Trecho selecionado |
◆ ◆ ◆ ◆ ◆
O primeiro problema dessa frase talvez esteja na analogia bélica. Não estamos em guerra. Nas guerras, o objetivo é a morte do inimigo. Nas pandemias, a missão deve ser a preservação da vida. As pandemias exigem a participação de toda a população. E é justamente nesse ponto que se encontra a maior fragilidade do Brasil. Temos sido incapazes de agir com unidade.

O que nos leva ao segundo problema da frase: não é novidade para o brasileiro enfrentar “inimigos invisíveis”. A desigualdade, a má alocação de recursos públicos, a baixa produtividade e o modelo de educação atrasado são só alguns dos mais antigos e emblemáticos.

Seria mesmo surpreendente se um país com tão profundos abismos sociais fosse capaz de agir com unidade. Enquanto no Instagram proliferam os registros dos pães caseiros de fermentação natural e as aulas de ioga por videoconferência em espaçosas salas de estar, famílias sem acesso a água nas torneiras e aglomeradas em barracos insalubres se veem obrigadas a racionar alimento. Grandes empresas lançam o meritório programa “Não demita”, enquanto a realidade dos pequenos empresários é desalentadora.

O que há em comum os lugares que estão enfrentando de forma eficaz o coronavírus? Políticos que se orientam por dados e evidências, agem com urgência e gozam da confiança da população. Aliás, em muitos casos, políticas. Alemanha, Islândia, Nova Zelândia e Taiwan, exemplos de sucesso, são países liderados por mulheres.

O fato é que esta é uma crise que depende de forte atuação do Estado, mas também da colaboração de todos os cidadãos. Como esperar que os brasileiros sigam as melhores práticas — lavar as mãos, cobrir o rosto, evitar aglomerações — quando seus representantes politizam o vírus e produzem crises quase diárias?
◆ ◆ ◆ ◆ ◆
Dados fornecidos |

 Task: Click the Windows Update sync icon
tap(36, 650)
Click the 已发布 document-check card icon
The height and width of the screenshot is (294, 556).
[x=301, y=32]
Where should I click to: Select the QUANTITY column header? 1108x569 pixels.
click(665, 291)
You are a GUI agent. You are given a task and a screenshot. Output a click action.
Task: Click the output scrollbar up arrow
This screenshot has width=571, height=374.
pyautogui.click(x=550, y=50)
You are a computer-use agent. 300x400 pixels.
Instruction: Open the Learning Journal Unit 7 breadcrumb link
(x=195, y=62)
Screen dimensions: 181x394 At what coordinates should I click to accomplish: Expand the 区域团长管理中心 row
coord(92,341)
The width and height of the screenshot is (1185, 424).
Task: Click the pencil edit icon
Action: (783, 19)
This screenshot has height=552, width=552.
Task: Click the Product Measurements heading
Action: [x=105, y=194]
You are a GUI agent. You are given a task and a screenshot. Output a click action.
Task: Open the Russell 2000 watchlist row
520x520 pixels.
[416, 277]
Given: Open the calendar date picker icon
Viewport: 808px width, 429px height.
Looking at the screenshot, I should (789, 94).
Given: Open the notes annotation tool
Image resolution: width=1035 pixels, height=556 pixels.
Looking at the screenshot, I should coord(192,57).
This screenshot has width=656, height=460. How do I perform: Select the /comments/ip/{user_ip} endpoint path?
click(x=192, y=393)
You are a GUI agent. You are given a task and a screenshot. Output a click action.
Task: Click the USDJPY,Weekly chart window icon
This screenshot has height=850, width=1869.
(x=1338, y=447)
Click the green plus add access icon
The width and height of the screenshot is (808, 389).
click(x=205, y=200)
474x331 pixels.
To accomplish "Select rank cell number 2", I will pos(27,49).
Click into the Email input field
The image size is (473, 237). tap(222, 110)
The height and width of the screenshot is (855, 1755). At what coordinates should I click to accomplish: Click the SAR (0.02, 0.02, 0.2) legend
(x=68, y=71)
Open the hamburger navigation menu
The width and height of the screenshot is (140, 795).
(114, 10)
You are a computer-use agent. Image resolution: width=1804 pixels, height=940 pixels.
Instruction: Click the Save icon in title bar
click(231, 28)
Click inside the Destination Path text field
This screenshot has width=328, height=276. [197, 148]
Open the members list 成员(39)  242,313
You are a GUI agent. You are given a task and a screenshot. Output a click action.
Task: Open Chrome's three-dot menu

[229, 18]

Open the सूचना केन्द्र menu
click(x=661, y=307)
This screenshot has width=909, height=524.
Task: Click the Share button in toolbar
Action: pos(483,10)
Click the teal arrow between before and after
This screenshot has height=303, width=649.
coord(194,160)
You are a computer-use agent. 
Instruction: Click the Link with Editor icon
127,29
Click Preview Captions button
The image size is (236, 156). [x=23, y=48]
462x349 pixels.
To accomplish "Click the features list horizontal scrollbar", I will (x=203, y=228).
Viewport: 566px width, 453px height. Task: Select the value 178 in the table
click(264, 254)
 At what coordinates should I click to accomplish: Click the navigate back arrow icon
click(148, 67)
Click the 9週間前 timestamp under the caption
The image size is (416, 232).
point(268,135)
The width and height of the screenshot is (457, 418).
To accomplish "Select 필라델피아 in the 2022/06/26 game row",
◆ ◆ ◆ ◆ ◆
Reescreva o trecho selecionado entre “O primeiro problema” e “incapazes de agir com unidade.”, inclusive, trocando “pandemias” por “epidemias”.

O primeiro problema dessa frase talvez esteja na analogia bélica. Não estamos em guerra. Nas guerras, o objetivo é a morte do inimigo. Nas epidemias, a missão deve ser a preservação da vida. As epidemias exigem a participação de toda a população. E é justamente nesse ponto que se encontra a maior fragilidade do Brasil. Temos sido incapazes de agir com unidade.